**TEXT ZUR ANALYSE**
Der Gemeinderat wird am 20. Februar endgültig entscheiden. Ein anderes Ergebnis als jenes in der Ausschusssitzung sei indes nicht zu erwarten, ist der Heidelberger Michael Csaszkóczy überzeugt. Der Lehrer und Antifaschist hat Berlinghof noch kennengelernt. Bei der Feier zum 90. Geburtstag der Honoratiorin im Jahr 2000 war er dabei. Zu dieser kam auch die damalige SPD-Oberbürgermeisterin Beate Weber persönlich zum Gratulieren vorbei.

**ÜBUNGSDATEN**
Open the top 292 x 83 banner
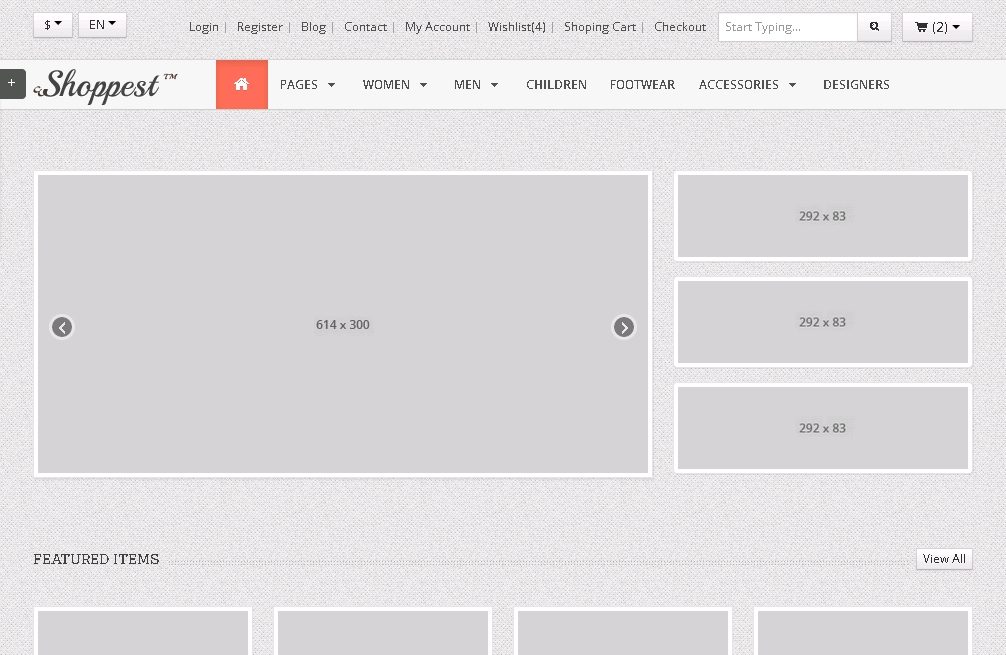Image resolution: width=1006 pixels, height=655 pixels. tap(822, 216)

**AUFGABEN**
1) An welchem Tag will der Gemeinderat laut dem Text über Berlinghof endgültig entscheiden?
2) Schreib den Text über Berlinghof nach seinem letzten Satz weiter.

**LÖSUNGEN**
1) Am 20. Februar.

2)
In der Stellungnahme zur Platzbenennung nach Berlinghof zeigt sich die Stadtverwaltung denn auch leicht befremdet über den unkritischen Umgang Webers mit der früheren Gemeinderätin, den sie ausdrücklich als Beleg dafür anführt, dass Berlinghof trotz teils fragwürdiger Ansichten »zumindest in ihrem höheren Lebensalter weithin nicht als Gegnerin der bestehenden freiheitlich-demokratischen Ordnung wahrgenommen worden« sei, »sondern als Protagonistin der lokalen NS-Erinnerung und als eine der frühen und aktiven Frauen im Heidelberger Gemeinderat«. Auch die »Rhein-Neckar-Zeitung« habe in einem Artikel zum 90. einfach vermerkt, Berlinghof sei »bis heute bei vielen Heidelbergern bekannt und beliebt«.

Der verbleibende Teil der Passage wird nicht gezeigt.